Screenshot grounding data
****************************************

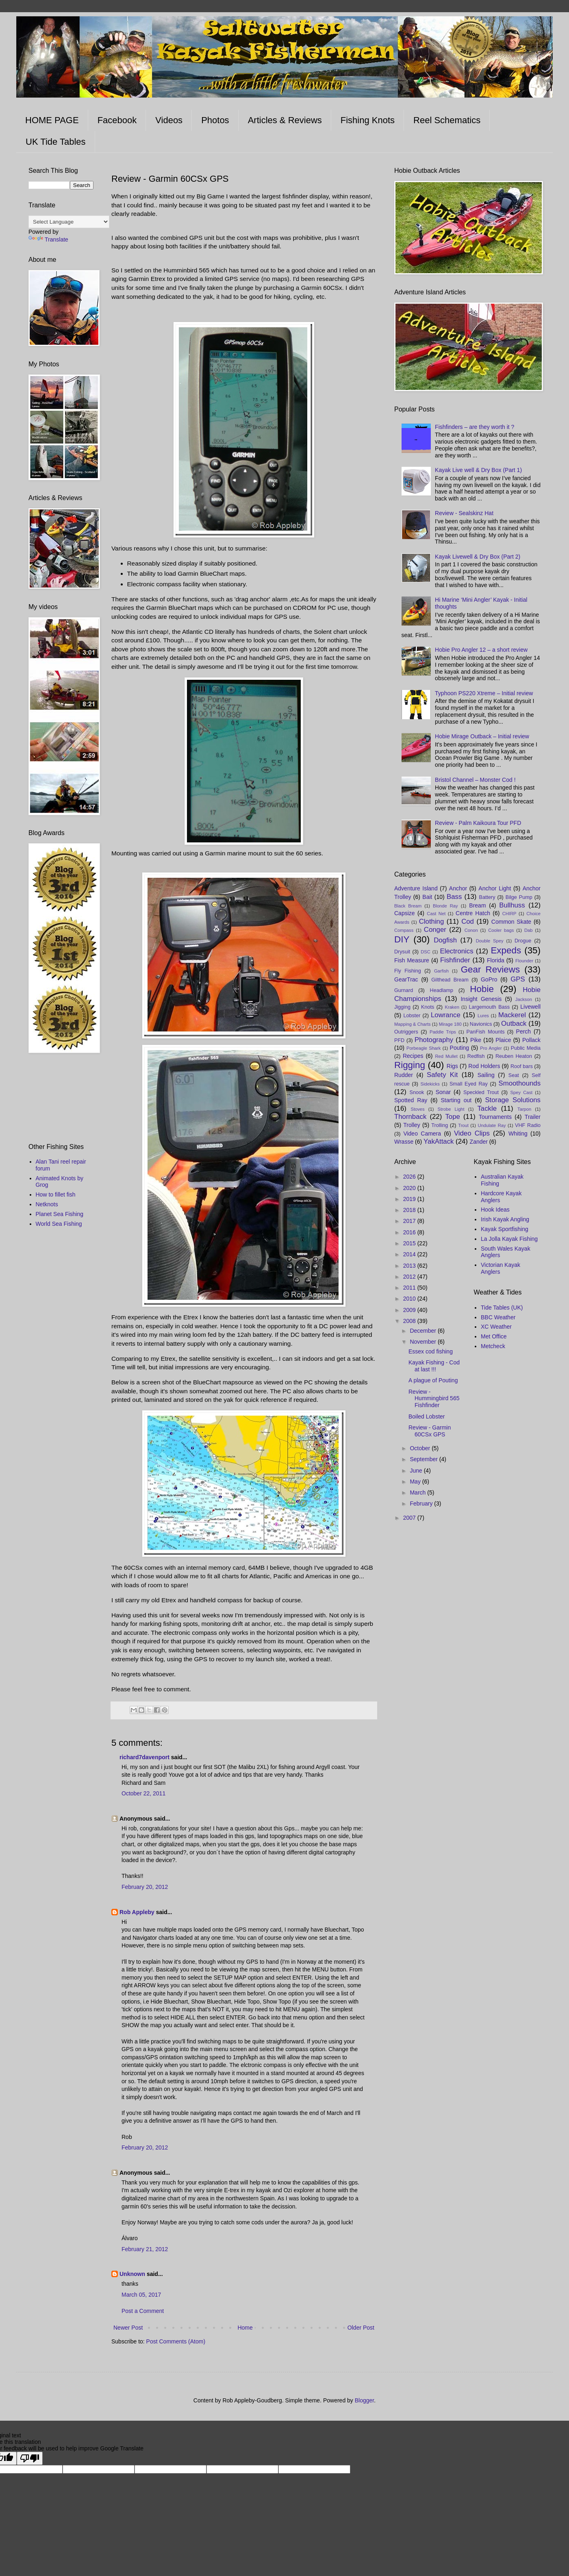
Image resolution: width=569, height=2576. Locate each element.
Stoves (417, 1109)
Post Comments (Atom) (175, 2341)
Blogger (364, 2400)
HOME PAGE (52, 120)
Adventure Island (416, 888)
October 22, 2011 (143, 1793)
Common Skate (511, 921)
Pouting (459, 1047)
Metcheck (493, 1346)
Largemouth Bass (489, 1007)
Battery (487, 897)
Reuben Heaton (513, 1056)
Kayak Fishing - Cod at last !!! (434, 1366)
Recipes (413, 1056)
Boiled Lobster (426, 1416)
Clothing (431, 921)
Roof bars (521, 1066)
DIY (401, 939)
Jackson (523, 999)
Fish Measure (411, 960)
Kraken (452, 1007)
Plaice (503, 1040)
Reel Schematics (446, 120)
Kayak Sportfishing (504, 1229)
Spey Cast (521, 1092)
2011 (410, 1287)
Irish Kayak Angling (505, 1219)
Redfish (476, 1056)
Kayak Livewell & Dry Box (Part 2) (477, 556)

****************************************

Assignment =
After locating the line with "HOME PAGE (52, 120)" above, return that line and every later line through the one with "Fish Measure (411, 960)", word for word and with nothing else.

Output of the task =
HOME PAGE (52, 120)
Adventure Island (416, 888)
October 22, 2011 (143, 1793)
Common Skate (511, 921)
Pouting (459, 1047)
Metcheck (493, 1346)
Largemouth Bass (489, 1007)
Battery (487, 897)
Reuben Heaton (513, 1056)
Kayak Fishing - Cod at last !!! (434, 1366)
Recipes (413, 1056)
Boiled Lobster (426, 1416)
Clothing (431, 921)
Roof bars (521, 1066)
DIY (401, 939)
Jackson (523, 999)
Fish Measure (411, 960)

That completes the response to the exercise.